Stored records:
* * *

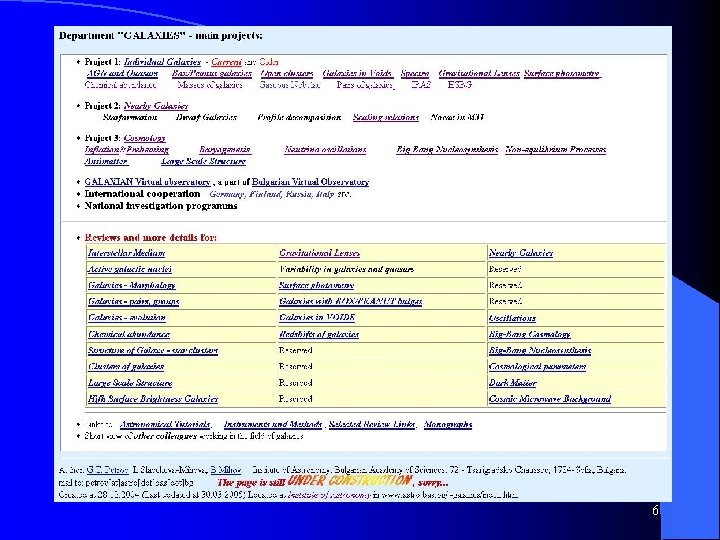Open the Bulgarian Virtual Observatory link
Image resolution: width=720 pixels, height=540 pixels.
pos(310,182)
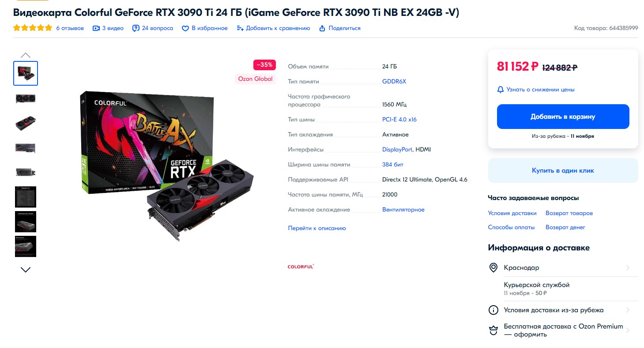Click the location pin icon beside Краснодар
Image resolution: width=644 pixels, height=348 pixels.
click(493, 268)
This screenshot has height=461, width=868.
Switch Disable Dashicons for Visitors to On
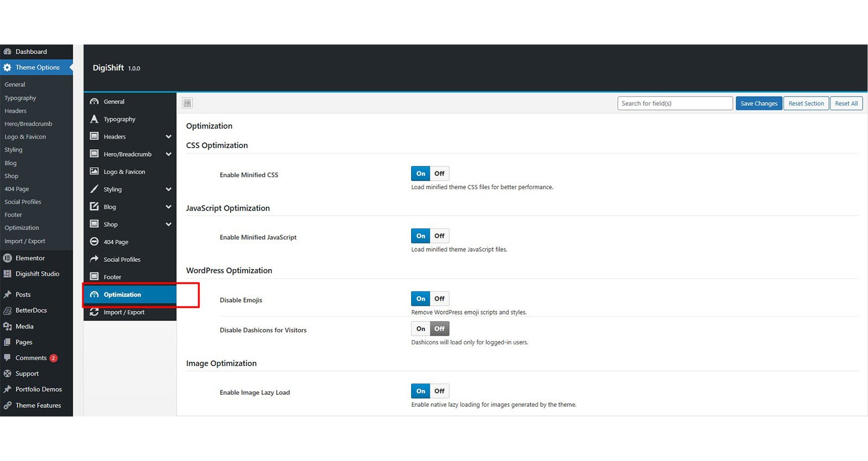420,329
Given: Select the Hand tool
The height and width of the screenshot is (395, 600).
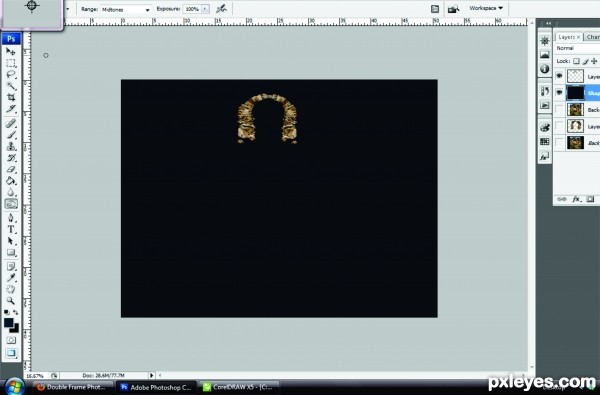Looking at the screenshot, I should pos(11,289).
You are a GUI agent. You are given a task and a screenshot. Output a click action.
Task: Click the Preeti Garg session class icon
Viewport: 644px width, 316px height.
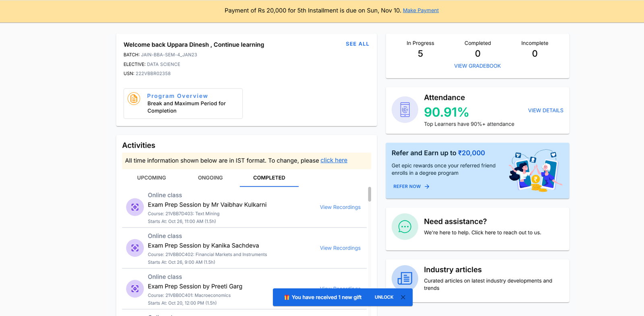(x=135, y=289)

* * *

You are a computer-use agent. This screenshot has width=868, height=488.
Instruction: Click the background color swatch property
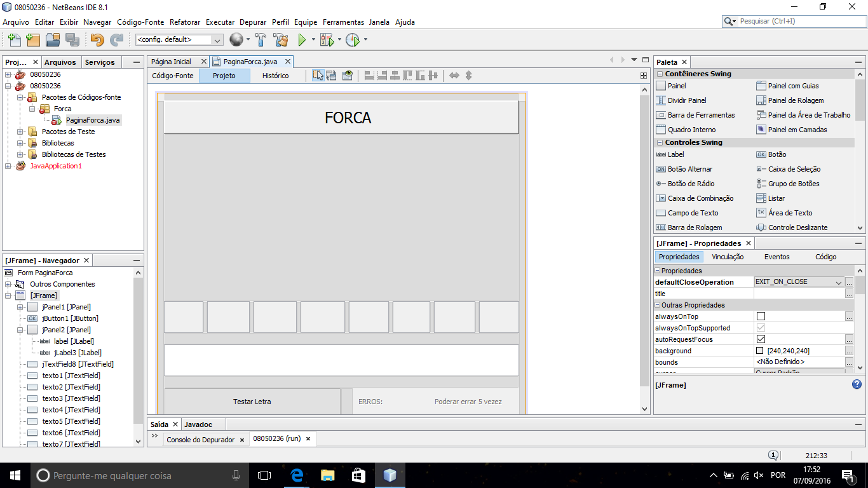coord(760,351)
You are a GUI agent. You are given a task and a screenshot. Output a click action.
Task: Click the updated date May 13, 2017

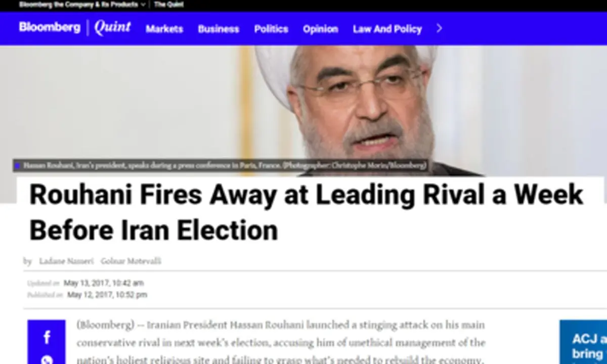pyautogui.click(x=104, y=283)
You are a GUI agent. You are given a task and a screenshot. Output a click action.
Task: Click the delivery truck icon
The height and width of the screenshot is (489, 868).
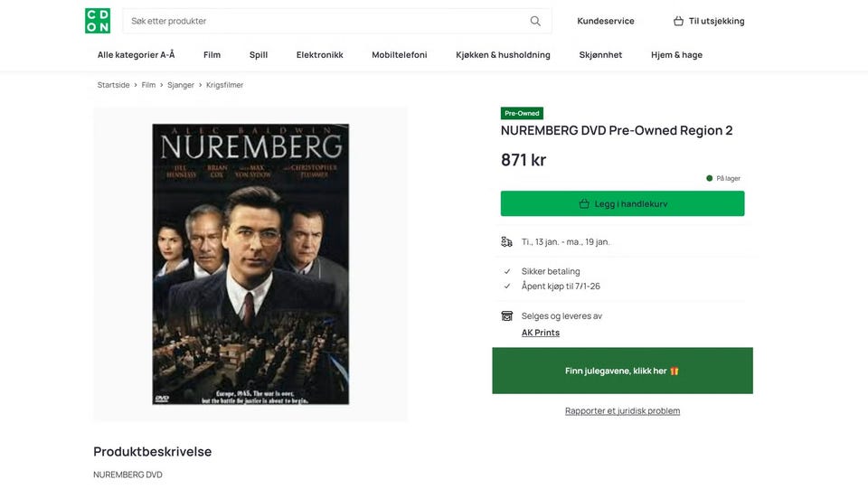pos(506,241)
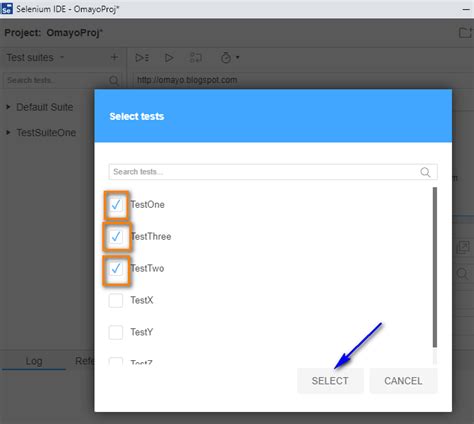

* * *

Work order ▸ Each line in the records that carries "This" must be copied out.

Exercise result ▸
This screenshot has height=461, width=868.
You are a computer-use agent. This screenshot has width=868, height=488.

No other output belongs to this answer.